Failure to follow these instructions may result in a breach of the Securities Act or applicable laws in other jurisdictions.

Forward-looking statements

This press release contains forward-looking statements that reflect the Company’s intentions, assessments, or expectations about the Company’s future results, financial position, liquidity, performance, prospects, anticipated growth, strategies and opportunities and the markets in which the Company operates. Forward-looking statements are statements that do not relate to historical facts and may be identified by the inclusion of words such as “believe”, “expect”, “anticipate”, “intend”, “may”, “plan”, “estimate”, “will”, “should”, “could”, “aim” or “might”, or, in each case, their negative, or similar expressions. The forward-looking statements in this press release are based upon various assumptions, many of which are based, in turn, upon further assumptions. Although the Company believes that the assumptions reflected in these forward-looking statements are reasonable, it cannot be guaranteed that they will materialize or prove to be correct.
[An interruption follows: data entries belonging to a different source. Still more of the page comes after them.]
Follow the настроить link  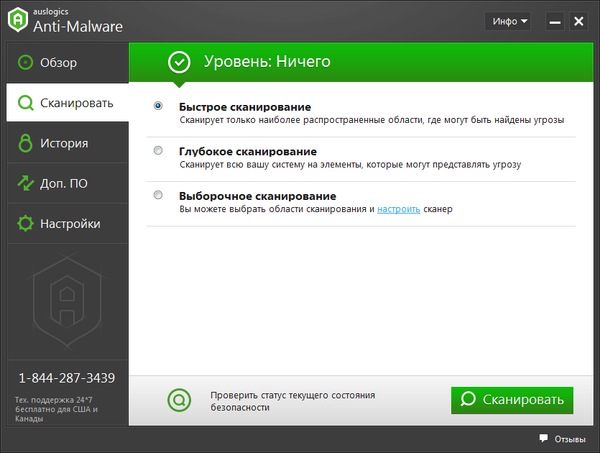[x=397, y=210]
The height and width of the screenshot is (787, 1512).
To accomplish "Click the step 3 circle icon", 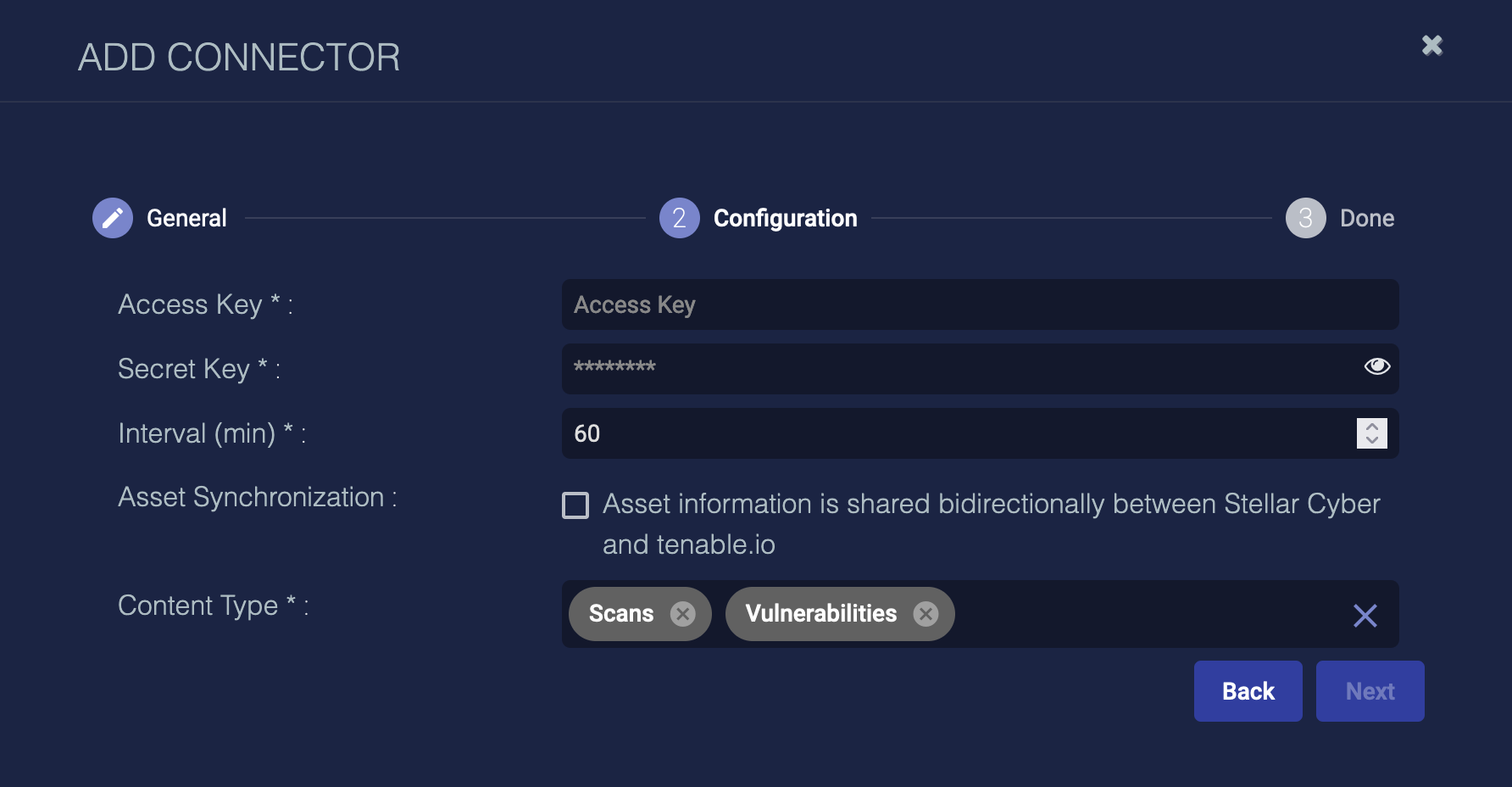I will click(1305, 218).
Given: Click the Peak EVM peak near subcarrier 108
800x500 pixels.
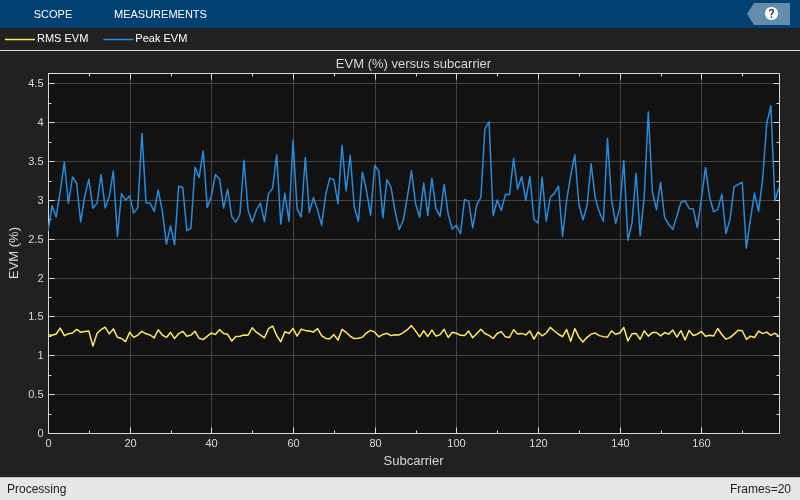Looking at the screenshot, I should coord(489,122).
Because these assumptions are based on assumptions or estimates and are subject to risks and uncertainties, the actual results or outcome could differ materially from those set out in the forward-looking statements as a result of many factors. Such risks, uncertainties, contingencies and other important factors could cause actual events to differ materially from the expectations expressed or implied in this release by such forward-looking statements. The Company does not guarantee that the assumptions underlying the forward-looking statements in this press release are free from errors and readers of this press release should not place undue reliance on the forward-looking statements in this press release. The information, opinions and forward-looking statements that are expressly or implicitly contained herein speak only as of the date of this press release and are subject to change. Neither the Company nor anyone else undertake to review, update, confirm or to release publicly any revisions to any forward-looking statements to reflect events that occur or circumstances that arise in relation to the content of this press release, unless this is required under law or Nordic Growth Market NGM AB’s Rules for companies whose shares are listed on Nordic SME.